:: PROBLEM REQUIREMENTS ::
Find the line that contains "Open FedNow Service in sidebar" in the entries below. Output it and each later line exactly, and nothing else.

:: DATA SHOWN

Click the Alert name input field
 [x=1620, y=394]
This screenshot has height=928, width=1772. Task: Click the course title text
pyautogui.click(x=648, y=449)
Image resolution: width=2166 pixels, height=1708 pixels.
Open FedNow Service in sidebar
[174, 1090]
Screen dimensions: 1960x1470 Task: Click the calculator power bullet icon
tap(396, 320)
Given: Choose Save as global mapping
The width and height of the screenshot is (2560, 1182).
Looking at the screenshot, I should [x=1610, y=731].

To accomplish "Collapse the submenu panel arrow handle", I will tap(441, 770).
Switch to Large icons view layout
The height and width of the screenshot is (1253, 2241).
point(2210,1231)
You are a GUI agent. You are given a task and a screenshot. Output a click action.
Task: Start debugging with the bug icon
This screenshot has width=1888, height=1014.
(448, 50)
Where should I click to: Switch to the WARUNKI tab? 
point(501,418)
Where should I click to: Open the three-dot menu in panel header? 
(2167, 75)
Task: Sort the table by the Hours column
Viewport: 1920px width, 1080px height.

::::

:: ANSWER TO THE EXERCISE ::
Open FedNow Service in sidebar
[174, 1090]
Screen dimensions: 1960x1470 Task: Click the calculator power bullet icon
tap(396, 320)
Given: Choose Save as global mapping
The width and height of the screenshot is (2560, 1182).
Looking at the screenshot, I should [x=1610, y=731].

To accomplish "Collapse the submenu panel arrow handle", I will tap(441, 770).
Switch to Large icons view layout
The height and width of the screenshot is (1253, 2241).
point(2210,1231)
You are a GUI agent. You are given a task and a screenshot. Output a click action.
Task: Start debugging with the bug icon
This screenshot has width=1888, height=1014.
(448, 50)
Where should I click to: Switch to the WARUNKI tab? 
point(501,418)
Where should I click to: Open the three-dot menu in panel header? 
(2167, 75)
Task: Sort the table by the Hours column
Viewport: 1920px width, 1080px height.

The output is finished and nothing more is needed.